KtHx54QkBr383xDR2xK8jWF4FPsDN0wkvFCwXh9V
Bookmark

Menggeser Tradisi Mubazir Masyarakat Di Malam Tahun Baru Masehi

Ilustrasi/Net
Oleh: Ridwan*

Akhir-akhir ini kita sering sekali mendengar beberapa orang dan media baik media swasta, pemerintahan, atau media agamis sekalipun sibuk membahas tentang momentum pergantian tahun.

Ada yang ikut menyemarakkan ada juga yang berusaha mati-matian agar malam pergantian tahun baru ini tidak dirayakan sebagai mana tahun-tahun sebelumnya.

Nah, dimana atau bagaimanakah kita sebagai mahasiswa yang mengaku kaum intelektual yang sudah seharusnya memiliki pemikiran netral dan tidak asal-asalan mengikuti opini atau bahkan fakta dari pihak-pihak lain yang bisa saja salah.

Apalagi, sebagai mahasiswa yang ber-agama islam lebih berat lagi. Karena selain untuh diri kita sendiri sebagai seorang muslim intelektual kita juga punya tanggung jawab atas orang lain disekitar kita.

Saya tidak akan berpanjang lebar membahas pandangan islam tentang bagaimana hukum merayakan tahun baru masehi, namun lebih fokus pada apa yang harus kita lakukan pada malam pergantian tahun ini.

Sebagai seorang muslim intelektual sudah pasti kita akan menghindari daripada perbuatan sia-siq di malam pergantian tahun baru nanti, namun tak sedikit pula orang-orang diluar sana yang belum mengerti dan masih melakukan perbuatan sia-sia seperti membakar kembang api, dll. Atau malah melakukan perbuatan buruk seperti berjoget ria hingga pagi, minum-minuman ber alkohol sampai teler dll.

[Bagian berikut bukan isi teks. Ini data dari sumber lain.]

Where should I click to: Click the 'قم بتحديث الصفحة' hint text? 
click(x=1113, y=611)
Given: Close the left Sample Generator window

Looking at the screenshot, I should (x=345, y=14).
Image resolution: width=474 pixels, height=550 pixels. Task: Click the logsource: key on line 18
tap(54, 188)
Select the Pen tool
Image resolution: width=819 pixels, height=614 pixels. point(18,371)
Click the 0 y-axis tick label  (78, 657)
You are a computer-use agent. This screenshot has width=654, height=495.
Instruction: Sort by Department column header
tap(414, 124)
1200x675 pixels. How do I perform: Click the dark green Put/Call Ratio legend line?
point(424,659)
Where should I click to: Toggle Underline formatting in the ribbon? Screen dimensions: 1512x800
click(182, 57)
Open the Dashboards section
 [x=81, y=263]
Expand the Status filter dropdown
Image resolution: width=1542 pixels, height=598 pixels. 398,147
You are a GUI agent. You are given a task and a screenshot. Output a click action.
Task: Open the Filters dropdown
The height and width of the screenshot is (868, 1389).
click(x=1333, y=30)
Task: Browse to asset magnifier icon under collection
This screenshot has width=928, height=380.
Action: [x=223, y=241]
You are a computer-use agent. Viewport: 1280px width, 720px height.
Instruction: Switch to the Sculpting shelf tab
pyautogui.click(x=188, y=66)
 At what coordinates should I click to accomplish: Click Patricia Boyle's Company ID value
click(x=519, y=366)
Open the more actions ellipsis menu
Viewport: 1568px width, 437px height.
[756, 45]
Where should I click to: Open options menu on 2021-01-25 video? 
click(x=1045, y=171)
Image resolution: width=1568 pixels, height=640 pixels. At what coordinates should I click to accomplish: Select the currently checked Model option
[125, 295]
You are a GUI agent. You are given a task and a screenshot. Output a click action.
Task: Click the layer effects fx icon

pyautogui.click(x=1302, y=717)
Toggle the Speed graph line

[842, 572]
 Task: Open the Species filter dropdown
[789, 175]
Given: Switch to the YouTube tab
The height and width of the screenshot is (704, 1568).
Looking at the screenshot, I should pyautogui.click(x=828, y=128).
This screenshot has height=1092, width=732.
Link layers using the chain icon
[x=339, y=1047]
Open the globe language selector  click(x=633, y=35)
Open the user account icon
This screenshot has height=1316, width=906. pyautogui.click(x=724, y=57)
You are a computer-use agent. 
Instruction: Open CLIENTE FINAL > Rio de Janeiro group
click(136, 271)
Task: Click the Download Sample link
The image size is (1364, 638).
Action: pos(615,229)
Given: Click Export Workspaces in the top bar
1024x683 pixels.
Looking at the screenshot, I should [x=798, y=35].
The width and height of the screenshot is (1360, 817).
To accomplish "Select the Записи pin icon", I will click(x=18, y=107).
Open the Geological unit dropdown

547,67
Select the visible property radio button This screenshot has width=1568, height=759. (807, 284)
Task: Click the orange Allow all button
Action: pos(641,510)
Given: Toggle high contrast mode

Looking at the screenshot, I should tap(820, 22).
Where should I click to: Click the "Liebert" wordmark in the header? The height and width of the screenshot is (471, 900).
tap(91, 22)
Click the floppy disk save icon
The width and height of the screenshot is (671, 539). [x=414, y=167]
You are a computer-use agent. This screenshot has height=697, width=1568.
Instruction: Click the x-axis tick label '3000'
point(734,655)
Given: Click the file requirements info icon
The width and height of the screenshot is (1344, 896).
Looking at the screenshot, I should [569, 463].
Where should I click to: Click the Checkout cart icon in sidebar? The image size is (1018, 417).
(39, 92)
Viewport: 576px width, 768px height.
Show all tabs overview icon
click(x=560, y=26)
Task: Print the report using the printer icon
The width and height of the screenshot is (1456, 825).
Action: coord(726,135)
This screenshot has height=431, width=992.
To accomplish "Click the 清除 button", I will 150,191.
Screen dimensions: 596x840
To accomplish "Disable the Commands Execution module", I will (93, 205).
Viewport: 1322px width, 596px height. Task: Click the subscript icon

Nah, fenomena inilah yang harus kita rubah karena sebagai orang yang tahu dan paham betul akan betapa sia-sianya perbuatan tersebut maka kitalah yang harus menyampaikan dan sekaligus membuat gerakan perlawanan agar apa yang kita yakini sebagai perbuatan sia-sia tersebut tidak terus menerus dilakukan oleh teman, keluarga dan mungkin orang tua kita sendiri.

Jadi perlu gerakan seperti yang mulai dilakukan belakangan ini dimana malam pergantian tahun baru masehi dibarengi dengan Tabligh Akbar, Shalawatan, Diskusi dll.

Ini jelas sebuah kegiatan yang lebih bermanfaat ketimbang hura-hura, terlepas nantinya akan diklaim tetap saja dalam rangka tahun baruan "dalam islam mengikuti tradisi agama lain berarti kita termasuk agama/kaum itu juga" tapi ini harus kita lakukan untuk mengubah pola laku kebanyakan muslim Indonesia.

Nantinya setelah setiap tahun diadakan bisa saja tanggal Tabligh Akbar atau kegiatan lainnya itu kita geser menjadi tanggal 2, 3, 4 atau bahkan 23 dan orang-orang tidak akan komplain karena esensi dari kegiatan tersebut tidak berubah.

Jika sudah demikian maka kita secara tidak langsung sudah berhasil mengubah pola laku masyarakat muslim Indonesia dan tidak akan ada lagi kegiatan mubazir lainnya pada malam pergantian tahun baru masehi.